Forgiveness: The Name of the Lord

Today’s reading is Psalm 32.

Open up just about any commentary on Psalm 32 and you’ll find an explanation of the three terms used to describe lawlessness: transgression, iniquity, sin (in the ESV). After distinguishing the three, most commentators will go on to say the distinctions really don’t matter. This threefold description is simply supposed to prompt us to recognize sin in completeness and in all its forms can be forgiven. I have no doubt that is true. But I wonder if we are missing the real point in this triumvirate description of lawless behavior.

What really makes these three terms stand out is they are exactly the terms used when Yahweh revealed the full meaning of His name to Moses:

The Lord, the Lord, a God merciful and gracious, slow to anger, and abounding in steadfast love and faithfulness, keeping steadfast love for thousands, forgiving iniquity and transgression and sin, but who will by no means clear the guilty, visiting the iniquity of the fathers on the children and the children’s children, to the third and the fourth generation.

Exodus 34:6-7

Psalm 32, like so many other psalms, is a meditation on the name of the Lord. It is a meditation with application. Let’s think of it this way. Having read Psalm 1, you can imagine why someone might keep silent about their sins. They might hope if they are silent about them, they won’t get noticed. They definitely don’t want to attract attention to all those moments when they stood in the way of the sinners, do they?

Yet, when I know Yahweh’s name, I will be clamoring to confess to Him. His very name is Forgiveness. I don’t have to hide my lawlessness. He is the God of mercy and grace, of steadfast love and covenant faithfulness. I don’t have to fear that if I uncover my sins, He will hang on to them forever. It’s in His very name, His very nature to cast those sins away from me. Praise the Lord!

Today’s reading is Psalm 32.


Click here to take about 15 minutes to listen to the Text Talk conversation between Andrew Roberts and Edwin Crozier sparked by this post.

A Word for Our Kids

Hey kids, that final line of vs. 2 is somewhat confusing. It almost sounds like the only person who gets forgiven is the one who has never deceived. Right off the bat, we can know that must not be the point. After all, David, the one who is praising God for forgiveness, deceived. He tried to cover up his immorality with Bathsheba by bringing her husband home under false pretenses. He then had him killed by sending him back to the battlefront under more false pretenses.

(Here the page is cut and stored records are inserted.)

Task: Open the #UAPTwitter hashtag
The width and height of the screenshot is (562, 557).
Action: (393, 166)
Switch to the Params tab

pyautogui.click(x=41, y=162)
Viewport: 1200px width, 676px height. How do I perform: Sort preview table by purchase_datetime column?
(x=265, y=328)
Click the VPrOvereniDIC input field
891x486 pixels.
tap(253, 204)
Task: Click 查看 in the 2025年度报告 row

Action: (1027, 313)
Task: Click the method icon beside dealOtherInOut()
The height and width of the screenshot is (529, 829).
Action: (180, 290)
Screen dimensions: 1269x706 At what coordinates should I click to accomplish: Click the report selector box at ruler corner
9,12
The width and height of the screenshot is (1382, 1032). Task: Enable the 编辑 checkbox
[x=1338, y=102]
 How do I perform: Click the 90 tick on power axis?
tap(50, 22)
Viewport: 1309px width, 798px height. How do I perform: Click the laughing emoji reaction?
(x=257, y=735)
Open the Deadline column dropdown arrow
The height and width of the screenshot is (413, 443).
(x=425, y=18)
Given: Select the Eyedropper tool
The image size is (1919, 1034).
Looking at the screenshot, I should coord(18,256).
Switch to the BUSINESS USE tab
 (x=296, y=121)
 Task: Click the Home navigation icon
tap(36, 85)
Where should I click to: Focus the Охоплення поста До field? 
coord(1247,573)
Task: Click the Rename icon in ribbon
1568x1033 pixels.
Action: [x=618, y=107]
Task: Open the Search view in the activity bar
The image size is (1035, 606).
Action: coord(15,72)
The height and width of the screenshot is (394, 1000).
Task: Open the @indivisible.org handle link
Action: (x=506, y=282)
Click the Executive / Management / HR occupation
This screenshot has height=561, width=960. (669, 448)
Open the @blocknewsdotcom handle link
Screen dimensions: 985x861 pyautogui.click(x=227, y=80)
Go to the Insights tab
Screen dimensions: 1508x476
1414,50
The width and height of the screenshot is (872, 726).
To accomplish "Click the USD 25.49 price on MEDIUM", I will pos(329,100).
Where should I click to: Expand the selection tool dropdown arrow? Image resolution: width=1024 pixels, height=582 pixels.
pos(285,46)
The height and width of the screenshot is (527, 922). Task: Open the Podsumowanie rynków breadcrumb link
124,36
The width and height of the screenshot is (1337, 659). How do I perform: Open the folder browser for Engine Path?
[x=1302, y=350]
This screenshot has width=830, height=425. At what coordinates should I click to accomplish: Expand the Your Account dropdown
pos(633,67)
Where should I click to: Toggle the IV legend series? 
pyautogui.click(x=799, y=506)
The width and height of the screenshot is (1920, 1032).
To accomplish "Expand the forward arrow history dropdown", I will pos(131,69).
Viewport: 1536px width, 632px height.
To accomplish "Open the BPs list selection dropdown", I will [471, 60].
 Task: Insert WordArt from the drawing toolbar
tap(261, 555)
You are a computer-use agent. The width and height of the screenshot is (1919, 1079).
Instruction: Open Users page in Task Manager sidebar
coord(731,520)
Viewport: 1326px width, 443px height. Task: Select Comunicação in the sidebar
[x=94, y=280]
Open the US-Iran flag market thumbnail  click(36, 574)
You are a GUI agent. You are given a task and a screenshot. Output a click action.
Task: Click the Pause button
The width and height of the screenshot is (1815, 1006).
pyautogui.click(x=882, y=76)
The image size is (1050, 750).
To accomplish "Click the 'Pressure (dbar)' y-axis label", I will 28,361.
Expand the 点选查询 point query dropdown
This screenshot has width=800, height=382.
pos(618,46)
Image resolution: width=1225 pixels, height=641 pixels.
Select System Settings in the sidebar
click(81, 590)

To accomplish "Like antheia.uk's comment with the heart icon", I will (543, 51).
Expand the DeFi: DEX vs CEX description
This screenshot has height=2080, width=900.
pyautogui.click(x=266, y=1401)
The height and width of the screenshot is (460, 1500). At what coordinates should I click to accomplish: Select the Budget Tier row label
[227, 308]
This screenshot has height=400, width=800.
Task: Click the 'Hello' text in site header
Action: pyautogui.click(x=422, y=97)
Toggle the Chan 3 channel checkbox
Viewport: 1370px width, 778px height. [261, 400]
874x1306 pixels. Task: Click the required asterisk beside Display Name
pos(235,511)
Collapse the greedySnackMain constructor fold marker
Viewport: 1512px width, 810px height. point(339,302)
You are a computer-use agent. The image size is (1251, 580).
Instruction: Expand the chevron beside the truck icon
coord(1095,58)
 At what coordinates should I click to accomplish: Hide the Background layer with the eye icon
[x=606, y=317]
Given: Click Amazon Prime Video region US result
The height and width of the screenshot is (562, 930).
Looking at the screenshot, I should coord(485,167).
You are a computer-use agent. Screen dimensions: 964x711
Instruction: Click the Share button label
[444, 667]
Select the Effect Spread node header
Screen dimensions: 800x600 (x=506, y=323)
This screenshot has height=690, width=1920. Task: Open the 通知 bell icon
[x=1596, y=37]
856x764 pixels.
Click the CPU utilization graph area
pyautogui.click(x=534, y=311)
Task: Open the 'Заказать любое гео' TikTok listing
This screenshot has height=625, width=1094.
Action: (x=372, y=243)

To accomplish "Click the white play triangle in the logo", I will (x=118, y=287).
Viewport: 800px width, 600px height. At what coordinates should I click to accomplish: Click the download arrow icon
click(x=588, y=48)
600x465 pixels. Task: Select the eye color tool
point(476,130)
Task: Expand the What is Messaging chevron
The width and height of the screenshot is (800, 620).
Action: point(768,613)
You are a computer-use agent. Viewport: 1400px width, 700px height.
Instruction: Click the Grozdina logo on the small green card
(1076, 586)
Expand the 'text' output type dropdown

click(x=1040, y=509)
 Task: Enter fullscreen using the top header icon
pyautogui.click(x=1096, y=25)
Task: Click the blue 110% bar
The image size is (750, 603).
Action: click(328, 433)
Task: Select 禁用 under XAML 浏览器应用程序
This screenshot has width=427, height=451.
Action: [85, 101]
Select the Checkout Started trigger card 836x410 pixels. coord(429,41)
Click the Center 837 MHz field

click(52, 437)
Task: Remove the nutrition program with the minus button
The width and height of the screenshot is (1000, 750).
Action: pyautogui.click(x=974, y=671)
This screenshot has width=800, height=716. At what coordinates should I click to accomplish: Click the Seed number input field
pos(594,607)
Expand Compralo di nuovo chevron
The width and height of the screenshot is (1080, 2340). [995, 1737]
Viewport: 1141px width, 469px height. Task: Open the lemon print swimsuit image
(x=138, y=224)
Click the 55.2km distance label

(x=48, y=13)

So, what does that line mean?

If the lack of deceit is a condition to the forgiveness, it would have to do with the honesty and sincerity in the confession that is talked about in vs. 5. That is, the person quits trying to deceive God about their sin. That frees God to forgive their sin.

However, there is another possibility. Rather than a condition of forgiveness, it might be the consequence of forgiveness. Because the person has been forgiven, the person becomes one in whom is no deceit. The slate is clean. The soul becomes pure. The person is now marked by the sincerity and honesty that only the forgiven can truly have. Through confession and forgiveness, all duplicity and deceit are taken away. Only purity remains. What a blessing!

But remember. It only comes through sincere confession. So, maybe the line is purposefully vague. Maybe the lack of deceit plays a conditional role and a consequence role. When we confess without deceit, we become a forgiven person who lacks deceit. After all, once I’m forgiven and purified, what’s left to lie about? Am I right?